Nell’intervista a Libero del 29 giugno rilasciata dal social-liberista Ignazio Visco, l’ex ministro del Tesoro del Pd (che precisa di non aver rinnovato la sua tessera a quel partito!) muove precise e circostanziate accuse al sistema politico italiano. In primis, quella di aver perso il treno “quando il tessuto produttivo italiano non è riuscito ad adeguarsi alla globalizzazione, alle nuove tecnologie digitali e ai mutamenti strutturali dell’economia mondiale”, con la conseguenza di aver perduto le grandi imprese migrate all’estero (vedi Fca) o acquistate da capitali stranieri, e di non aver steso una rete di protezione adeguata per le piccole imprese. Il secondo rilievo riguarda i rischi di rendere “perenne” l’assistenzialismo di Stato che ha consentito oggi di attenuare la crisi economica da Covid-19. E sarebbe un errore gravissimo, secondo Visco, dato che 10 euro spesi per sostenere i redditi ne danno solo 5 di ritorno, mentre al contrario se la stessa cifra viene impiegata in investimenti genera un moltiplicatore che va da 0,5 a 2, per cui si arriva fino a raddoppiare la somma investita. Per una resa immediata, sostiene Visco, vanno finanziati i Comuni per far ripartire l’economia delle opere pubbliche e occorre poi cambiare il peso fiscale sui settori dell’economia. Questo perché oggi i redditi da lavoro costituiscono il 47 per cento del Pil mentre invece i meccanismi attuali del welfare si basano su logiche contributive passate quando quel peso era pari al 70 per cento! Per capirci: l’Erario per ogni euro prelevato alle rendite di capitale ne prende tre dai redditi da lavoro! Chiaro il rimedio?

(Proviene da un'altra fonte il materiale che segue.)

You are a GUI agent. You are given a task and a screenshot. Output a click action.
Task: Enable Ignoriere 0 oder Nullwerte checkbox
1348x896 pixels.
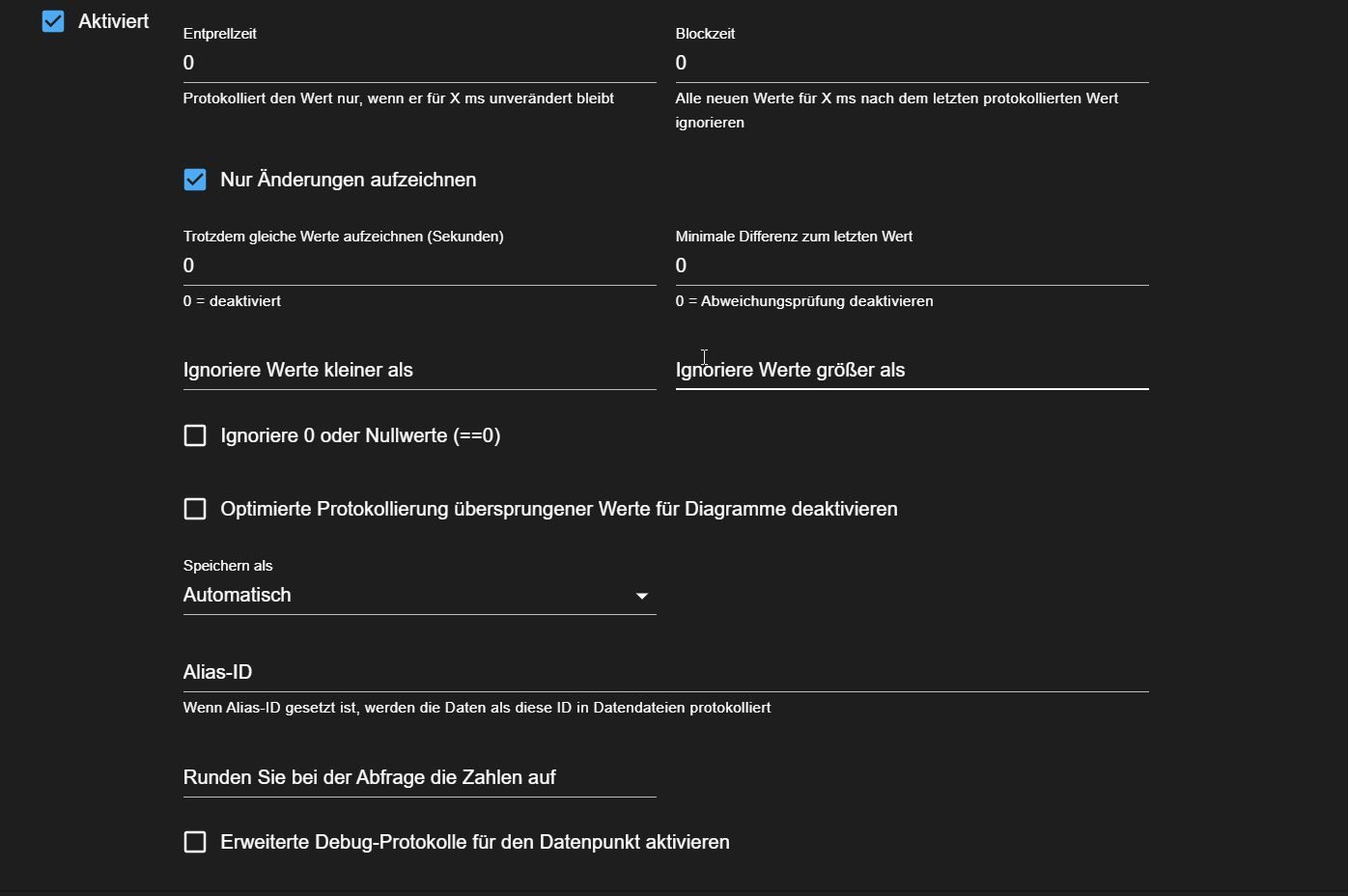pos(195,435)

L’ultimo, pesantissimo rilievo di Visco riguarda la rivoluzione a parole dei modus operandi della Pubblica amministrazione, in ossequio al mito della digitalizzazione e dello smart-working. “Il punto è riorganizzare le procedure interne, fare un piano industriale per ogni settore della P.A. così come si fa nelle aziende private, dando poi ai dirigenti pubblici responsabilità e autonomia: bisogna passare da una logica giuridico-formale a un approccio produttivo. Ma ci vuole collaborazione da parte del settore: nessuna riforma può essere fatta contro chi deve subirla!”.

Occorrono, cioè, sistemi informativi e algoritmi molto potenti e performanti per tenere in piedi il modello per obiettivi e verifica dei risultati come accade per le grandi aziende private, previa adeguata formazione avanzata delle risorse umane (milioni di impiegati!) disponibili. Vallo a dire a chi pensa che “uno-vale-uno”!